Benchmarking: Analyze Industry Competitors and Enhance Marketing Strategy Using Social Media Benchmarking (+6 Step Plan!)

Learn about social media benchmarking and how you stack up against competitors.

How does your social media performance compare to your competition?

And how do you even begin to answer that question?

In this guide, we’ll cover the metrics and benchmarking tactics needed to judge the performance of your social media campaigns.

What type of success have your competitors seen? Where do you stand relative to them? What type of content will you have to produce to keep up – or better yet – raise the bar?

Asking questions like these through social media benchmarking will help you pinpoint exactly how well your social media campaigns are performing, and where they can improve.

Jump Links:

What is Benchmarking?

What is Social Media Benchmarking?

Why Should You Benchmark?

How to Conduct Social Media Benchmarking
1. Establish Your Goals
2. Determine Your Competitors
3. Pick the Right Social Media Networks
4. Choose Which Social Media Metrics to Measure
5. Write Down Actionable Insights
6. Take Action and Repeat

What is Benchmarking?

Benchmarking is comparing your marketing processes and performance to your direct competitors or to industry standards.

Benchmarking helps you ask the question, “what does success look like?”

Every modern marketer is looking for metrics to predict, improve, and evaluate the performance of their campaigns. And for every campaign, benchmarking is the first step to a strong quantitative strategy.

What is Social Media Benchmarking?

Social media benchmarking is an evaluation of your social media performance against your competitors and/or industry standards.
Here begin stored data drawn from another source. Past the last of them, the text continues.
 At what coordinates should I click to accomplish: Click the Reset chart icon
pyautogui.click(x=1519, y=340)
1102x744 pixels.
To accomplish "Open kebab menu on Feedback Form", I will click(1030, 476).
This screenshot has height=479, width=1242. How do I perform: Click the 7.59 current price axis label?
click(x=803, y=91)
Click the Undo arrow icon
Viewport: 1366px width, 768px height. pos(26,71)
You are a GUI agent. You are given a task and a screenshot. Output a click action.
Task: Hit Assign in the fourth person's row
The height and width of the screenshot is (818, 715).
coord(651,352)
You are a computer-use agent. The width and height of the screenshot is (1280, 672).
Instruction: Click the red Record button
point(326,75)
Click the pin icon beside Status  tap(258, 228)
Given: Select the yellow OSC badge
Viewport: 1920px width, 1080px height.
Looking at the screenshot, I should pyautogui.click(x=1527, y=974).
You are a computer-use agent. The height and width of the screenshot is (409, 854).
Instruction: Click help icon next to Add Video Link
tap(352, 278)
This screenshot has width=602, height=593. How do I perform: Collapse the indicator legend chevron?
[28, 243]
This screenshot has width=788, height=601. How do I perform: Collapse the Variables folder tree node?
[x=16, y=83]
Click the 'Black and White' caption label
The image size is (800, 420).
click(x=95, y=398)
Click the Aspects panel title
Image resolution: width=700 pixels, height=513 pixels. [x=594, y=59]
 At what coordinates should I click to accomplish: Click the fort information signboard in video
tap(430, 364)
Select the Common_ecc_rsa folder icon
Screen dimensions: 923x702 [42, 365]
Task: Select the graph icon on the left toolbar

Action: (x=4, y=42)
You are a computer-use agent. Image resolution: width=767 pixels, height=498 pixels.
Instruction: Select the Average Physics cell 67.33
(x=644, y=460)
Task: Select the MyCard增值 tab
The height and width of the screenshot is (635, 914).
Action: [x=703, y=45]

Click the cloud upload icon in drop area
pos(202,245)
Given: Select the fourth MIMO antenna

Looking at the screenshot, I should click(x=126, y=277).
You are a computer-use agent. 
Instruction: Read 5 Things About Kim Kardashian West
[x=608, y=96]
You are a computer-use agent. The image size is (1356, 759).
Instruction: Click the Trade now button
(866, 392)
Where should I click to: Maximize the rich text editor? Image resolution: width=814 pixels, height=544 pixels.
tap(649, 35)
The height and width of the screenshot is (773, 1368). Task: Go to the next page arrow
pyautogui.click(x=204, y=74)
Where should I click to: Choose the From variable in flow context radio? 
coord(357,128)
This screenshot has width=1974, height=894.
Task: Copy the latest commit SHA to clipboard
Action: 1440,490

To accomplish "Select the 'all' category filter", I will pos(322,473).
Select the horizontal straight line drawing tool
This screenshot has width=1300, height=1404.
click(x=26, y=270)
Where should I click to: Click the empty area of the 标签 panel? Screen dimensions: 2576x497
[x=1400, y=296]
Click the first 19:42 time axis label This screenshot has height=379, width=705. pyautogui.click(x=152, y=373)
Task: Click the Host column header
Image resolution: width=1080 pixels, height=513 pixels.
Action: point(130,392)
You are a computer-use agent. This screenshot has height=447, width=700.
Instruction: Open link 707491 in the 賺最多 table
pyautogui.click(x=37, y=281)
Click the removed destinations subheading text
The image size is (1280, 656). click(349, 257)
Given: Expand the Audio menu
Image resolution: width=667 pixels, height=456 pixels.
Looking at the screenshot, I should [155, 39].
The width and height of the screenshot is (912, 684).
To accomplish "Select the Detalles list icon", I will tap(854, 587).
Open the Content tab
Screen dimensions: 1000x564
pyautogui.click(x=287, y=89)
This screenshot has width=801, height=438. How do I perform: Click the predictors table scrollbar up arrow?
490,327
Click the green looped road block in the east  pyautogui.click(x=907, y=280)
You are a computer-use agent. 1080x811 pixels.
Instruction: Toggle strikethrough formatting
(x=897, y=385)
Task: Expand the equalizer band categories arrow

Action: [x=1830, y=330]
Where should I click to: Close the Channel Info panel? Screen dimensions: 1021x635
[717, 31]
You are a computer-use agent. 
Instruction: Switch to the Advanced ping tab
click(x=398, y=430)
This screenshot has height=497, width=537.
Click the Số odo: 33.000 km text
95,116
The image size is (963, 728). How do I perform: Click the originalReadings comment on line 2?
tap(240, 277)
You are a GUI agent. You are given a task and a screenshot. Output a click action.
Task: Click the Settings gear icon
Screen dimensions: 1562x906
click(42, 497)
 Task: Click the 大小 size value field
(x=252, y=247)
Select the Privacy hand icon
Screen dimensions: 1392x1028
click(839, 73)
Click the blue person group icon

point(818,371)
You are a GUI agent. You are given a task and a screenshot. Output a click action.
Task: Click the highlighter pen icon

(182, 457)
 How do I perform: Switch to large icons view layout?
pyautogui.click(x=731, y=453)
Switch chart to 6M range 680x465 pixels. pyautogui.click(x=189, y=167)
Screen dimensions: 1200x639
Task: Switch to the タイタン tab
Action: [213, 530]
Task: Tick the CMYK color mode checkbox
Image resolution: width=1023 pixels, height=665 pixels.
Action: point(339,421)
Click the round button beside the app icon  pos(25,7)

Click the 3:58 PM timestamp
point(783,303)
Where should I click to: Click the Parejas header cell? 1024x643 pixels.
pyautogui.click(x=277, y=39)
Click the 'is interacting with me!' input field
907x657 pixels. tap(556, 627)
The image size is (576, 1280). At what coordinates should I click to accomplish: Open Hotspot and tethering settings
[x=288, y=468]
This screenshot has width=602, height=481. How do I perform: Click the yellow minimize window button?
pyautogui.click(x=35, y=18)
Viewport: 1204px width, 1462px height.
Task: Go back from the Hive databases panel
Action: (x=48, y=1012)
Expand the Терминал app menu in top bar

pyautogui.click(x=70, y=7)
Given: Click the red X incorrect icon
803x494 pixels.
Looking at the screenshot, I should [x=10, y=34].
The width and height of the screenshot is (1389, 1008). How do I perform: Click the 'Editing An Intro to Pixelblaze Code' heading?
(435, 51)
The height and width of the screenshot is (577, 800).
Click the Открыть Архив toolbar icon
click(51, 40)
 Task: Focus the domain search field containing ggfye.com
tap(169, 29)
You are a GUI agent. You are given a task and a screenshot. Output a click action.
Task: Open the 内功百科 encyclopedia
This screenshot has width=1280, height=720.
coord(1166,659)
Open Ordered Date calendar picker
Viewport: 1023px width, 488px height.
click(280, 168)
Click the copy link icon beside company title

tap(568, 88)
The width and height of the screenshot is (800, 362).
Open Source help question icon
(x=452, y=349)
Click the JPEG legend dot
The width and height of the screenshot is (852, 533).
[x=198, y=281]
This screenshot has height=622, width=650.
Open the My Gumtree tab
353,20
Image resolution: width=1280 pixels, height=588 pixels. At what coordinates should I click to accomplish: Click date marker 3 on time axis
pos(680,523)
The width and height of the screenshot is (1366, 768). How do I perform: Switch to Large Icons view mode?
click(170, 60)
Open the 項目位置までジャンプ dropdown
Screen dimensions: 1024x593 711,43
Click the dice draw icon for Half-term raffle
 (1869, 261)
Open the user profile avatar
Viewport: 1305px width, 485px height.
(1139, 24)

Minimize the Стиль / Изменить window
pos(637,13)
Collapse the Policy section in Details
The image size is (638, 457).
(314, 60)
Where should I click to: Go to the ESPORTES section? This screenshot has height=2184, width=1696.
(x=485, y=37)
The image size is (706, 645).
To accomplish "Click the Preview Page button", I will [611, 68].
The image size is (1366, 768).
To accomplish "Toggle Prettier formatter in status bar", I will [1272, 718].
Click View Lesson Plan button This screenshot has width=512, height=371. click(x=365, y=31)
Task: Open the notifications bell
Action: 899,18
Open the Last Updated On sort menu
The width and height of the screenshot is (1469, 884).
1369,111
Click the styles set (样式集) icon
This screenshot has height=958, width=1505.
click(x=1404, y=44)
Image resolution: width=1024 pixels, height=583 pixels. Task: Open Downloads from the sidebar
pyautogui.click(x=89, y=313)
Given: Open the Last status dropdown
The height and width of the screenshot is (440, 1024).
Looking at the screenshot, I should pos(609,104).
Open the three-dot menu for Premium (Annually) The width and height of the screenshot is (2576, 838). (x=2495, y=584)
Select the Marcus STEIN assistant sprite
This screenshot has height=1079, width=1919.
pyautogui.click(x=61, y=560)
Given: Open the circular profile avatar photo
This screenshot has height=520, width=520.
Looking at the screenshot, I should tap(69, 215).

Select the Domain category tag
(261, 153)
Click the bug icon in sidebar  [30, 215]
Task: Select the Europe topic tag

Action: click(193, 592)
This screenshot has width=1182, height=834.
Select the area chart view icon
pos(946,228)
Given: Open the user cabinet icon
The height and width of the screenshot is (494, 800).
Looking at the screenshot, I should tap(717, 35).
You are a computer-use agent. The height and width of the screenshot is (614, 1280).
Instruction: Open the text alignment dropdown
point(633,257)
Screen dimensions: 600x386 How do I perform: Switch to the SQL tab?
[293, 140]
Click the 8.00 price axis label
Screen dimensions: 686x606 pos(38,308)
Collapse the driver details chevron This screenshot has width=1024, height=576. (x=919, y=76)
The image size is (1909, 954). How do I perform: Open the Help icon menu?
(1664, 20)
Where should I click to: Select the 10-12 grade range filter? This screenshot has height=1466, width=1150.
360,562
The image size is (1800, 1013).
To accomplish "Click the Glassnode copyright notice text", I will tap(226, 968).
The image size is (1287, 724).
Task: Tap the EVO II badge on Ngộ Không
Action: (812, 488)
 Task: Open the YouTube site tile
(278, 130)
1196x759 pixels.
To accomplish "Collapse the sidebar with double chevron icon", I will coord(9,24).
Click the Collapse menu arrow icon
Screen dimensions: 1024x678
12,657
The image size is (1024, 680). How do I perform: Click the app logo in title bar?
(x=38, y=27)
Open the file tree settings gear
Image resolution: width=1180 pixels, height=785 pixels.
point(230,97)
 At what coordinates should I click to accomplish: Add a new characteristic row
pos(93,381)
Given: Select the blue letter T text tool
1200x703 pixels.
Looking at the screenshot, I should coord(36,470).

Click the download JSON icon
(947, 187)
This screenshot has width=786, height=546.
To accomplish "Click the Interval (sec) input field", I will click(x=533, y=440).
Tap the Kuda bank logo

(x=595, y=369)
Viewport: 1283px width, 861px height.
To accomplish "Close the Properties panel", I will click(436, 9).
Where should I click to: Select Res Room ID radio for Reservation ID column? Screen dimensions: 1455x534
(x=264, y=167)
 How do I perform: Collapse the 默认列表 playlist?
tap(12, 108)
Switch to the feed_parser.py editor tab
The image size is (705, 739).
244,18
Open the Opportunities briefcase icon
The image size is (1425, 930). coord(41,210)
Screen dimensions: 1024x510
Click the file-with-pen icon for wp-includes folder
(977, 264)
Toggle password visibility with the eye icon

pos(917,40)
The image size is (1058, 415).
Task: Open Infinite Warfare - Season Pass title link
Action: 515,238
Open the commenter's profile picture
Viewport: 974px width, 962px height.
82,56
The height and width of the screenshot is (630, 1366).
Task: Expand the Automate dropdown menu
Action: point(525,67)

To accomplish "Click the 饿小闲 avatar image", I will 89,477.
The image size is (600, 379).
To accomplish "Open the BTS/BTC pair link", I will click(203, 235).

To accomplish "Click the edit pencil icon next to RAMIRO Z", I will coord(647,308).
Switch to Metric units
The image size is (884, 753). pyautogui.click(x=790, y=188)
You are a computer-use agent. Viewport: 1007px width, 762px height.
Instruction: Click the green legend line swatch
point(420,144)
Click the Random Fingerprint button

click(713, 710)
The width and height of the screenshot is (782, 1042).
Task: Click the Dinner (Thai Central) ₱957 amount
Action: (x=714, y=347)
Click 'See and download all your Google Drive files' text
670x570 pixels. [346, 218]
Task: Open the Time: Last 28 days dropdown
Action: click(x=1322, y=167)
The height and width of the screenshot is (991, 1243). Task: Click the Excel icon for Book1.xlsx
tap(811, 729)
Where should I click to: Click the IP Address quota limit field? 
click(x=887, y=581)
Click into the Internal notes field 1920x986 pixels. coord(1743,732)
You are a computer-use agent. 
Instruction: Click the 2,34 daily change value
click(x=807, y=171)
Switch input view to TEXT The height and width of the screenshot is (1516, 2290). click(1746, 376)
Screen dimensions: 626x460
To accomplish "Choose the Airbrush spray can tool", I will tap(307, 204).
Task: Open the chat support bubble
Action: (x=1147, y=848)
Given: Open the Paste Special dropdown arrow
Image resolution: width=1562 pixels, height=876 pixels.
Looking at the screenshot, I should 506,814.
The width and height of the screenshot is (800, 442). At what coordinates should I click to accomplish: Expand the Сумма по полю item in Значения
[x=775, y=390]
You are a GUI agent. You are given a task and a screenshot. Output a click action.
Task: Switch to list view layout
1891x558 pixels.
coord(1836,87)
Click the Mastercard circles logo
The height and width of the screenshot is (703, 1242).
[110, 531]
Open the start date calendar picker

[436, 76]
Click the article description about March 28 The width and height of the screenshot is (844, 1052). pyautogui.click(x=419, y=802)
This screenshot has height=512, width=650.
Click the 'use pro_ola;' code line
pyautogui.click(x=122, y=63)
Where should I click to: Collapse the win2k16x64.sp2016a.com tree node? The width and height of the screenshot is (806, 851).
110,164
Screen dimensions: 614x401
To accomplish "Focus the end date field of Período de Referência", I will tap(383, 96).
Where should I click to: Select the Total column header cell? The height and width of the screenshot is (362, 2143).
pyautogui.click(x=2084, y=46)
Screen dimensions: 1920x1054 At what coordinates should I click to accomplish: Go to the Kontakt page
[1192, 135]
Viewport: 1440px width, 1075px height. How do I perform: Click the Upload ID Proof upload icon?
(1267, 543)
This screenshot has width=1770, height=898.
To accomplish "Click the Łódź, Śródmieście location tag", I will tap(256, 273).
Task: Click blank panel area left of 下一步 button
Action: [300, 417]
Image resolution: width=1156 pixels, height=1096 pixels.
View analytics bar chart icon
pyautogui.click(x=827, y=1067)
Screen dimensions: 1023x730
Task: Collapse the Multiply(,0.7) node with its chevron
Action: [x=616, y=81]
Through social media benchmarking, you can objectively compare metrics like follower counts, post reach, engagement rates, posting times, and whatever other metrics are most relevant to your business success.

Why Should You Benchmark?

Whether you’re comparing key quantitative metrics or establishing the type of content that performs best in your industry, benchmarking helps you set a target to aim for.

Without benchmarking, you’re operating in the dark—subjectively judging the success of your campaigns without any real grounding in reality.

And more than any other marketing channel, social media can be a bottomless pit of wasted time. You or your competitors may be getting lots of shares, follows, and likes, but is it translating into business success?

Here’s why benchmarking is a great idea:

1. Set Realistic Goals

Social media benchmarking helps you compare apples to apples.

Every brand would love to have millions of followers, but maybe that’s just not realistic in your industry. 

A thorough benchmarking analysis of your most relevant competitors gives you a clear picture of the value social media may bring to your business.

2. Educate Your Strategy

Social media doesn’t just have to be an artform.

You can make it a science too.

By evaluating your own social media successes and the successes of your competitors through benchmarking data, you’ll be able to create a highly actionable social media strategy that’s more based on facts than feelings.

3. Evaluate Your Performance

By properly benchmarking the metrics you’re most interested in tracking, you can more effectively and realistically track your own performance. 

That means less guessing, and more confidence in your strategy. Using benchmarks will also help you prove your worth to your boss or clients, and more easily track the ROI of your efforts.

How to Conduct Social Media Benchmarking (in 6 Steps!)

It may sound cliché, but there’s no one-size-fits-all approach to social media benchmarking, just like there’s no one-size-fits-all approach to social media.

Here are 6 highly actionable steps to help you benchmark your social media success.

Step 1 – Establish Your Goals

To start, you’ll have to determine what you’re trying to get out of being on social media in the first place.

It’s unbelievable how many marketers skip this step! Never “do social media” for the sake of doing social media.

Establish your business goals, and then determine what role social media plays in achieving those goals.

And it’s best if those goals are measurable.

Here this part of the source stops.